Turner B, Wiltshire P. Forensic Sci. Int. 1999; 101(2): 113-122.

Affiliation

Division of Life Sciences, King's College London, Kensington, London, UK. bryan.d.turner@kcl.ac.uk

Copyright

(Copyright © 1999, Elsevier Publishing)

DOI

unavailable

PMID

10371043

Abstract

In a murder investigation, where the victim had been strangled and buried in a shallow grave, there were discrepancies between the post mortem interval (PMI) as estimated from entomological studies and estimations determined from other evidence. This inconsistency provided the impetus for examining the decay process using pig carcasses as analogues for the human cadaver.
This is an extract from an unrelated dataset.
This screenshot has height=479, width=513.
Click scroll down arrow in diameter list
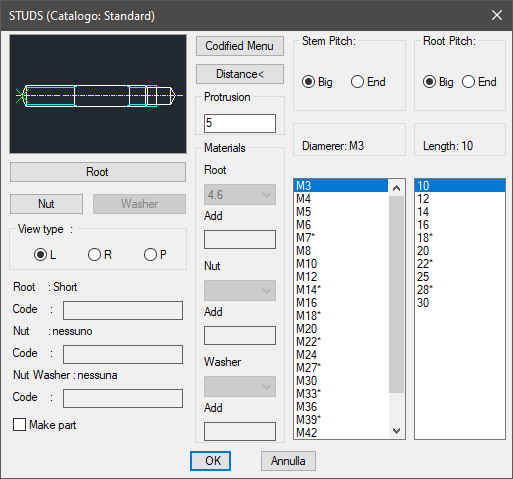[396, 430]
The pigs were buried in the immediate vicinity of the original burial site in December 1996, which was the month when the victim was purported to have been interred in the previous year. The buried pigs were then monitored for 5 months which, based on the evidence other than the entomological, was the period over which the corpse was thought to have lain in the ground. The pig corpses were disturbed by scavengers in mid April: this was the same time that the human corpse was discovered in the previous year by scavengers. Insects played no role in the decomposition process until the pig carcasses had been exposed by animals. Blowflies, notably Calliphora vomitoria, were attracted to the exposed tissues and laid eggs from which larvae developed. Calliphora vomitoria is a species often used to estimate PMI. This investigation has shown that soil conditions and low seasonal temperatures had preserved the pig carcasses for longer than might be expected. Using the blowfly larvae to estimate PMI would have produced erroneous results had not the burial environment and exhumation history been investigated.